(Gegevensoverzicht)
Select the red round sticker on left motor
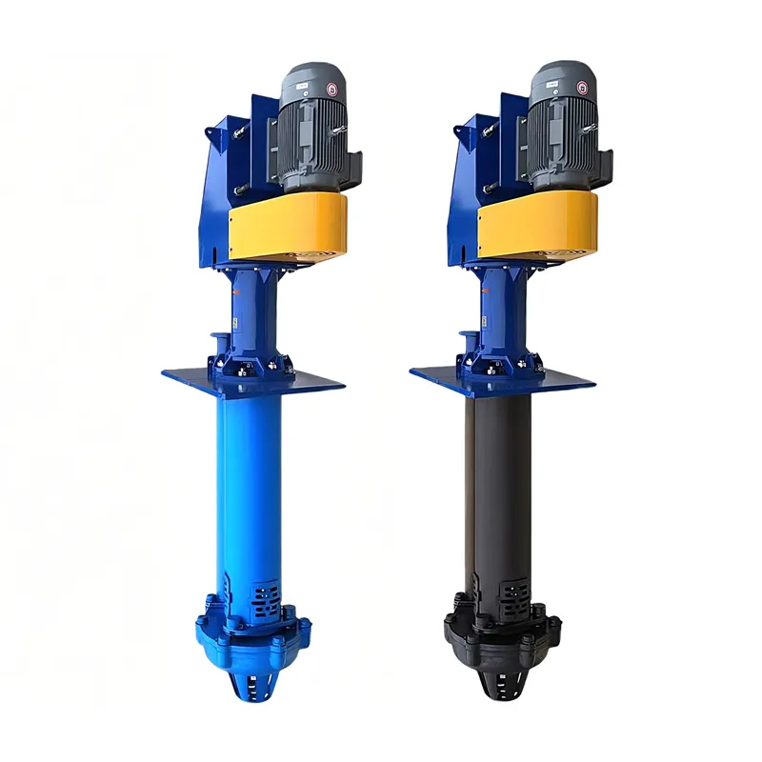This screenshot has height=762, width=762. pos(332,89)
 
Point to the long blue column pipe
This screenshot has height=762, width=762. pos(250,476)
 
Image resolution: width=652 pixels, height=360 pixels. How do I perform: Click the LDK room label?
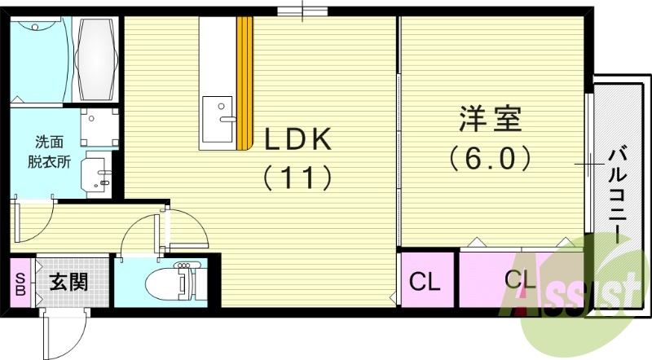click(x=297, y=139)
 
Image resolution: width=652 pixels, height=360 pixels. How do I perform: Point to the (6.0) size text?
click(x=491, y=156)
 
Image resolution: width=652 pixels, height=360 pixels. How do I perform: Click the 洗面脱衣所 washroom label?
click(x=52, y=151)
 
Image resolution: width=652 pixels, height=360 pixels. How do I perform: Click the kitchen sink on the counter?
click(x=217, y=110)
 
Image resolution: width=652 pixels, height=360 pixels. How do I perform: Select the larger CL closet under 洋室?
click(x=519, y=279)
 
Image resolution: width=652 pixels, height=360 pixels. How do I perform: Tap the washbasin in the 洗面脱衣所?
click(x=99, y=173)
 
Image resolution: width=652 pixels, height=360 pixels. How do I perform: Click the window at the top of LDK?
click(x=302, y=11)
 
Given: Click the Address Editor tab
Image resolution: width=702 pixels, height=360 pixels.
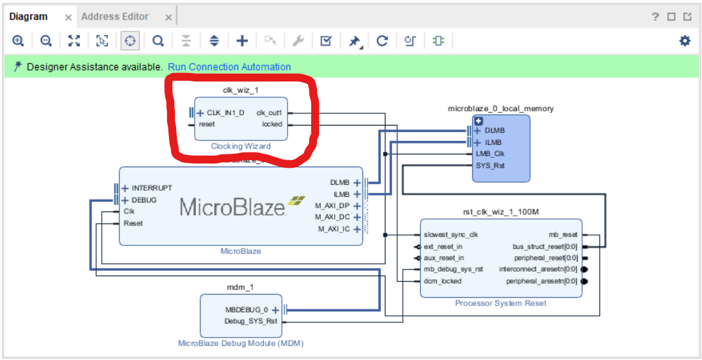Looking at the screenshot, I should [115, 17].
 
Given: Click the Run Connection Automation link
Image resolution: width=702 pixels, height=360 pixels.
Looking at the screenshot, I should [229, 67].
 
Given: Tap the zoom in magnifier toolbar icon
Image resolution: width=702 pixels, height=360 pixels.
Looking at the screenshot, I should [18, 41].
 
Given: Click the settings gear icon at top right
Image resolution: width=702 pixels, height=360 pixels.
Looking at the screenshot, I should [685, 41].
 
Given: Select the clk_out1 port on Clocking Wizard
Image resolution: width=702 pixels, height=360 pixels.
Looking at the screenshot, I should [270, 113].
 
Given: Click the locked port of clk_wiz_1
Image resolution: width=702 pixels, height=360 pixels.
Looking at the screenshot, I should [272, 124].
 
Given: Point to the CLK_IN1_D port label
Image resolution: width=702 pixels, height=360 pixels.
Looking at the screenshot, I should [225, 113].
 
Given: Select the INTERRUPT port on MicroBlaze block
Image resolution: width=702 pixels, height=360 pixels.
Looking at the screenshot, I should [152, 188].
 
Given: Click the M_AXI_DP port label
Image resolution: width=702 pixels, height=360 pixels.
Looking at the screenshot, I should [332, 206].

[Opdrachtomschrijving] Kun je alle regels hierboven opnieuw geven met "screenshot" overal vervangen door "screen capture" en verder niets veranderd? Laat de afbeeldingen weg.

[Volledig antwoord]
Select the red round sticker on left motor
This screen capture has height=762, width=762. pos(332,89)
 
Point to the long blue column pipe
This screen capture has height=762, width=762. pos(250,476)
 
Image resolution: width=652 pixels, height=360 pixels. How do I perform: Click the LDK room label?
click(x=297, y=139)
 
Image resolution: width=652 pixels, height=360 pixels. How do I perform: Point to the (6.0) size text?
click(x=491, y=156)
 
Image resolution: width=652 pixels, height=360 pixels. How do I perform: Click the 洗面脱衣所 washroom label?
click(x=52, y=151)
 
Image resolution: width=652 pixels, height=360 pixels. How do I perform: Click the kitchen sink on the counter?
click(x=217, y=110)
 
Image resolution: width=652 pixels, height=360 pixels. How do I perform: Select the larger CL closet under 洋室?
click(x=519, y=279)
 
Image resolution: width=652 pixels, height=360 pixels. How do I perform: Tap the washbasin in the 洗面脱衣所?
click(x=99, y=173)
 
Image resolution: width=652 pixels, height=360 pixels. How do I perform: Click the window at the top of LDK?
click(x=302, y=11)
 
Given: Click the Address Editor tab
Image resolution: width=702 pixels, height=360 pixels.
Looking at the screen capture, I should [115, 17].
 
Given: Click the Run Connection Automation link
Image resolution: width=702 pixels, height=360 pixels.
Looking at the screen capture, I should [229, 67].
 
Given: Tap the zoom in magnifier toolbar icon
Image resolution: width=702 pixels, height=360 pixels.
Looking at the screen capture, I should [18, 41].
 
Given: Click the settings gear icon at top right
Image resolution: width=702 pixels, height=360 pixels.
Looking at the screen capture, I should [685, 41].
 
Given: Select the clk_out1 port on Clocking Wizard
Image resolution: width=702 pixels, height=360 pixels.
Looking at the screen capture, I should [270, 113].
 
Given: Click the locked port of clk_wiz_1
Image resolution: width=702 pixels, height=360 pixels.
Looking at the screen capture, I should [272, 124].
 
Given: Point to the CLK_IN1_D port label
Image resolution: width=702 pixels, height=360 pixels.
Looking at the screen capture, I should [225, 113].
 
Given: Select the INTERRUPT port on MicroBlaze block
Image resolution: width=702 pixels, height=360 pixels.
Looking at the screen capture, I should [152, 188].
 
Given: Click the M_AXI_DP port label
Image resolution: width=702 pixels, height=360 pixels.
Looking at the screen capture, I should [332, 206].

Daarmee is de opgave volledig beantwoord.